Il cambiamento al sistema di identificazione riguarda il ripristino del diritto più fondamentale e naturale delle donne, un diritto che viene loro negato. Stampando il suo nome, diamo alla madre il potere, e la legge le conferisce determinate autorità per essere una madre che può, senza la presenza di un uomo, ottenere documenti per i suoi figli, iscrivere i suoi figli a scuola, viaggiare.
Queste le parole di Laleh Osmany, tra le capofila del movimento #whereismyname?

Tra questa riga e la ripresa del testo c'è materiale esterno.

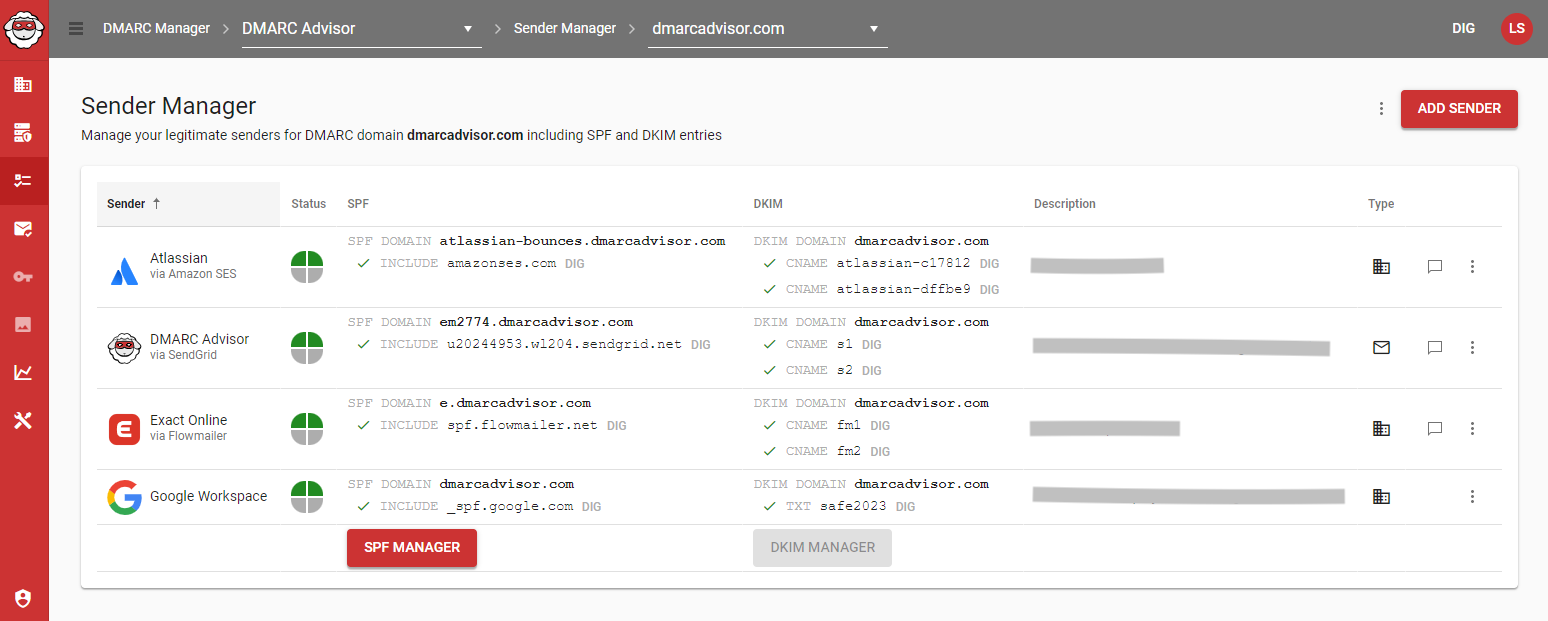
Task: Click the envelope type icon on DMARC Advisor row
Action: tap(1381, 348)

Si tratta di una vittoria simbolica, un piccolo ma grande passo per tutti coloro che si trovano a lottare per i propri diritti. L’Afghanistan, infatti, sta avviando delle trattative per raggiungere un accordo di condivisione del potere con i talebani.
Le opposizioni
Le realtà rurali però, continuano a essere molto conservatrici. Non tutti gli afghani sono d’accordo sulle novità introdotte dalla nuova normativa. Molti considerano ancora le donne come una proprietà che non si deve esporre, in ogni caso.
A tal proposito, Laleh Osmany ha aggiunto
La maggior parte dei limiti per le donne nella società non ha alcun fondamento nella religione, e me ne sono resa conto in profondità nei miei quattro anni come studentessa di diritto islamico. Nell’Islam non c’è nulla che limiti l’identità delle donne.
Senza la presenza di un uomo
Questo cambiamento, sebbene sia solo un primo passo, consentirà alle donne di avere indietro la loro propria dignità come esseri umani, e di riappropriarsi della loro propria autorità. Senza la presenza di uomo.
Per questo, vorrei concludere citando William Shakespeare
Per tutte le violenze consumate su di lei, per tutte le umiliazioni che ha subito, per il suo corpo che avete sfruttato, per la sua intelligenza che avete calpestato, per l’ignoranza in cui l’avete lasciata, per la libertà che le avete negato, per la bocca che le avete tappato, per le sue ali che avete tarpato, per tutto questo: in piedi, signori, davanti ad una Donna!